Si el uso de la lengua materna, y la adaptación del mensajero al marco cultural de los grupos receptores caracterizaron los ministerios del Hijo de Dios y de los apóstoles, ¿cómo podría la iglesia hispanoamericana exigir menos de los misioneros que está reclutando, formando y enviando a trabajar en otras culturas?
El que escribe estas líneas se atreve a proponer a todas las iglesias y agencias misioneras, que establezcan una norma que rece más o menos de esta manera: En fiel apego al ejemplo establecido por el Señor Jesucristo y los apóstoles, todo misionero o pastor que se dedica a una labor transcultural, tiene la obligación de utilizar la lengua vernácula de aquellos a quienes es enviado, invirtiendo al principio el tiempo necesario para aprenderla a un grado tal, que la utilice en todo contexto y situación, sin tener que recurrir a otra lengua que allí exista.
Esto quiere decir que las iglesias y agencias misioneras deberían exigir a sus miembros a dedicarse primero al aprendizaje de la lengua y cultura de los grupos a los cuales son enviados, antes de lanzarse a la obra estrechamente “misionera”. El esperar que el nuevo misionero transcultural comience inmediatamente a plantar iglesias, organizar campañas evangelísticas, o discipular a nuevos creyentes, todo esto en un idioma que no es el de la gente, es equivocarse sobremanera, y traiciona el espíritu y patrón que nos dejó Jesús mismo. Tengamos la misma consideración y respeto para con todo grupo, de la manera que Dios lo tuvo para con los galileos, los cretenses, y los elamitas, etc.
────
Objetivo planteado 1:
Repite textualmente el fragmento del pasaje sobre la lengua de los misioneros comprendido entre "Esto quiere decir" y "los elamitas, etc.", ambos incluidos.
Objetivo planteado 2:
Según el pasaje, ¿a qué deberían dedicarse primero los miembros que las iglesias y agencias misioneras envían a otras culturas?
Las filas proceden de otra fuente.

Datos registrados:
────
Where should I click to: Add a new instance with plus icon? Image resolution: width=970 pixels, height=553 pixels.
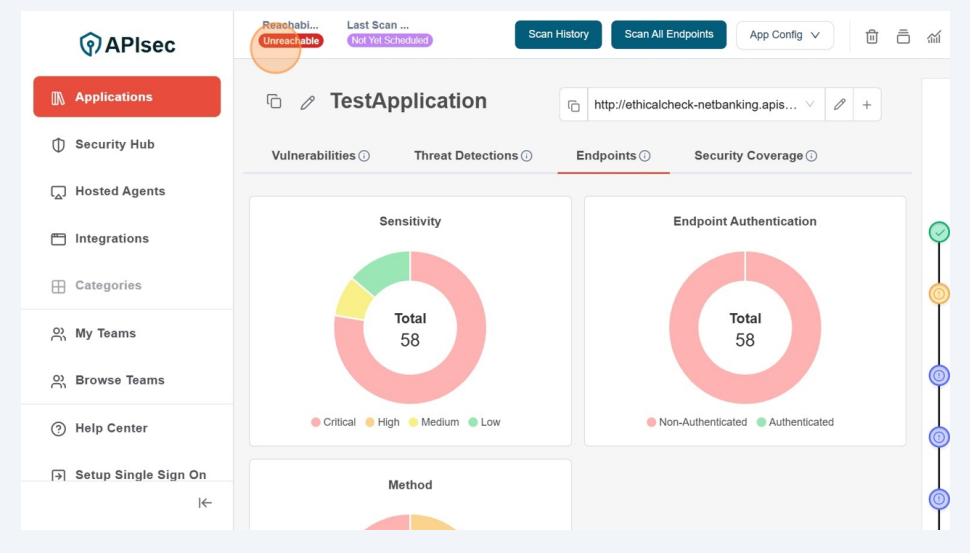(x=867, y=105)
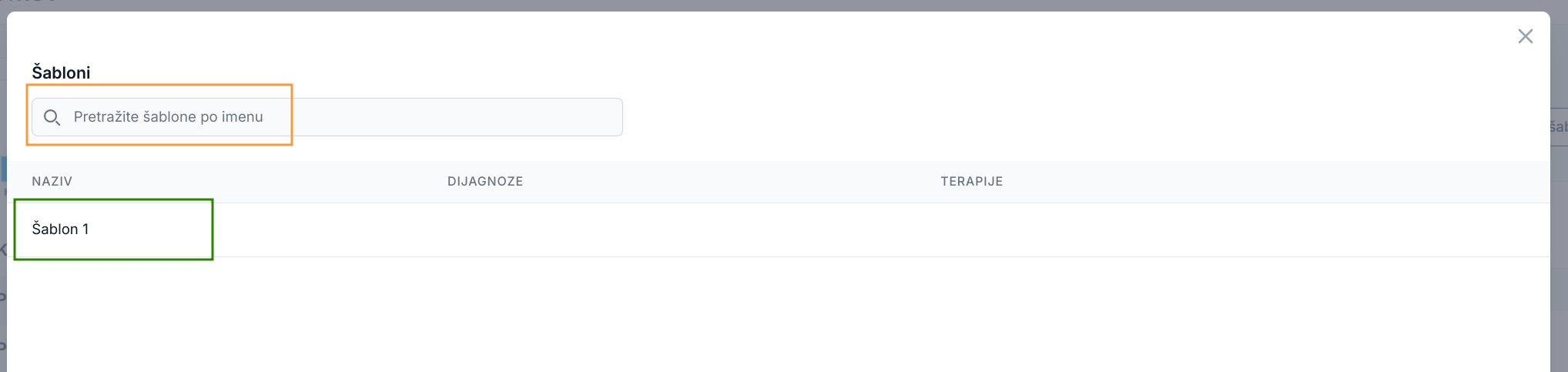Click the DIJAGNOZE column header
The image size is (1568, 372).
click(x=484, y=181)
────
Respuesta 1:
Esto quiere decir que las iglesias y agencias misioneras deberían exigir a sus miembros a dedicarse primero al aprendizaje de la lengua y cultura de los grupos a los cuales son enviados, antes de lanzarse a la obra estrechamente “misionera”. El esperar que el nuevo misionero transcultural comience inmediatamente a plantar iglesias, organizar campañas evangelísticas, o discipular a nuevos creyentes, todo esto en un idioma que no es el de la gente, es equivocarse sobremanera, y traiciona el espíritu y patrón que nos dejó Jesús mismo. Tengamos la misma consideración y respeto para con todo grupo, de la manera que Dios lo tuvo para con los galileos, los cretenses, y los elamitas, etc.

Respuesta 2:
Al aprendizaje de la lengua y cultura de los grupos a los cuales son enviados.